Email one: A week ago: From Module leader
Dear Nursing Student,
I have received an email from the pathway leader regarding your submission of the module essay on the 3rd August.
Regards,
Module leader

Email two: A day or so later: From Nursing Student
Sent: Mon 7/30/2007 14:10
Hi Module leader,

Thanks for your recent email. I am a little confused as to the submission date, as I was told that it was the 5th September originally. I am to be submitting an essay on Friday that was originally to be submitted on the 26th June. I have written most of the essay and can submit, though just want to clarify with you as the leader when to submit.

Kind regards,
Nursing Student

Email Three: From Module Leader
The hand in date is 3rd August and I understand that Pathway Leader and Another module leader informed you of this.

Email four: From Nursing Student
Hi,

Yes, I think I may have been getting confused with your module and that of another module.

At this point, enter Nursing student #2
Email 5: From Nursing student
Hi Nursing student #2
Hope you are well.
Just a quick question, what is the submission date for the module, i got an email saying it was the 3rd august

Nursing Student

Email Six From Nursing Student #2JUST GOT BACK FROM HOLS SUBMISSION IS 5TH SEPTEMBER. YOU HAVE GOT PLENTY OF TIME.

Enter Module Tutor
Email Seven: From Nursing Student
Sent: Thu 7/26/2007 11:27 AM
Subject: Essay

Hi tutor,

Just a quick email regarding the 4000 word essay and the 1000 word reflection. I had some time away from the university in June and have been trying to get the essays which are due sorted out.

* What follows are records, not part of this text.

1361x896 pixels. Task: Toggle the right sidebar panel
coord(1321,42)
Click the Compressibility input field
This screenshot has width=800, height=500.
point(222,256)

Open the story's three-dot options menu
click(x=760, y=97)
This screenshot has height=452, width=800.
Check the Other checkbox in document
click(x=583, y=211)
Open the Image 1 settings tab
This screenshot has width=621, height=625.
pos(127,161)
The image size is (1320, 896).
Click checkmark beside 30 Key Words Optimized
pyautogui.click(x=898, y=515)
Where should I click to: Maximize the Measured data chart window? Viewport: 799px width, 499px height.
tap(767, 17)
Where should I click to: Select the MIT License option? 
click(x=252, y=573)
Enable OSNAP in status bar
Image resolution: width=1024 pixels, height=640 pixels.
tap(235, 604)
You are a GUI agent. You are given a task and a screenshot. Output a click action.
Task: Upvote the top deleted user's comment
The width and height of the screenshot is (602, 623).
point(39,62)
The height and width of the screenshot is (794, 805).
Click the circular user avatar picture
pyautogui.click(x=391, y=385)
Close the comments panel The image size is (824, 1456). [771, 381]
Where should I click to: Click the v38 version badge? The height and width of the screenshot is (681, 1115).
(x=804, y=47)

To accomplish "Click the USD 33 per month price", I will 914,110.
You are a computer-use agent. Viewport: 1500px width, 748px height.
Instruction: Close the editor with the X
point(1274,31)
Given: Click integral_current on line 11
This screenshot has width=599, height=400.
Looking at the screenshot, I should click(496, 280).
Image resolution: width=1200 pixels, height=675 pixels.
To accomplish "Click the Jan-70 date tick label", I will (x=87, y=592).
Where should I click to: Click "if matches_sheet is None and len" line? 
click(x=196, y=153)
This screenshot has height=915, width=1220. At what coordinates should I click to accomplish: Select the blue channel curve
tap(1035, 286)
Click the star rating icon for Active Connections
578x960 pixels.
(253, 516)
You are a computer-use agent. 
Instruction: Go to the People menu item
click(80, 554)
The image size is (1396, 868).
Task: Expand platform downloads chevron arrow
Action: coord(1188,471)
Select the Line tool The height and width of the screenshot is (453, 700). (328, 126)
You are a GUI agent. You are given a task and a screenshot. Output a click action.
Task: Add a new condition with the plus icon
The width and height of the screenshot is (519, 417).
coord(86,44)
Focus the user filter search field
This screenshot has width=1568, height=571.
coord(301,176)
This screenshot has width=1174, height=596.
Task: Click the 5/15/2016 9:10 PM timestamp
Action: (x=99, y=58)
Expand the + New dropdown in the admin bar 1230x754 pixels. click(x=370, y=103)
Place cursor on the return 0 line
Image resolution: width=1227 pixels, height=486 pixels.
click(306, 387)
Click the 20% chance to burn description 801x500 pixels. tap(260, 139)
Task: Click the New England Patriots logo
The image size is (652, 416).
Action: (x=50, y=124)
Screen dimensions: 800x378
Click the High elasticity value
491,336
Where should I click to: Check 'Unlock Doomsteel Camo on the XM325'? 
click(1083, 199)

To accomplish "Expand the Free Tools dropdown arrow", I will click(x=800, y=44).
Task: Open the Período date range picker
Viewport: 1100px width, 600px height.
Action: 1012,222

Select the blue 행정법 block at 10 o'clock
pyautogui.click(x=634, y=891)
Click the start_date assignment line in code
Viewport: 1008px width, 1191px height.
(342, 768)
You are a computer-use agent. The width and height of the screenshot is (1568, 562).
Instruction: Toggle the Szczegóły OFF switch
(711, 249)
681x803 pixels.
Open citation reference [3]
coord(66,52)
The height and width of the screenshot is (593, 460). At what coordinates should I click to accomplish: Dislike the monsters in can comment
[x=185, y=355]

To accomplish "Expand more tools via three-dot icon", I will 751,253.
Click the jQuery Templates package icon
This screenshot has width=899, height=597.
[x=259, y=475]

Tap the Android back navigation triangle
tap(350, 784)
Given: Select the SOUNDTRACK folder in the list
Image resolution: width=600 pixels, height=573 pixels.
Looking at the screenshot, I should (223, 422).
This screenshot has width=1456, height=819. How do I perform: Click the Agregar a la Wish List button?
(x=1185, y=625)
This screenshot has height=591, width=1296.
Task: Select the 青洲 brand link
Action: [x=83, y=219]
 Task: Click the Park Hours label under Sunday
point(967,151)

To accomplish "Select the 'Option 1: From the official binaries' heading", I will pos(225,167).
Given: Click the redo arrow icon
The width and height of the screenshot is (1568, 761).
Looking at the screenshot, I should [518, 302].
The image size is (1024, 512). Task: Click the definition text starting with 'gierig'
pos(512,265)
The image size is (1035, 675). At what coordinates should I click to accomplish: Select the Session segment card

I have been working on the essay, and have 2500 words so far on this. I got an email from module leader saying the essay was due on the 3rd August, though I have the date as being the 5th September. Can you email me back with the date of submission, and any way I can have a tutorial please).
Kind regards,
Nursing Student

Email Eight From Tutor
RE: Essay

dear Nursing Studnent, am on leave; in tomorro at uni thurs 2nd august, then off til later when im back in for 4 days...im on *********** txt me tomorra when im in work.............Tutor

Question: What conclusions do you draw from that?
Answer: Sadly, at the moment I don't know which is bugging the hell out of me as this is happening in real life at the moment and is not a work of fiction.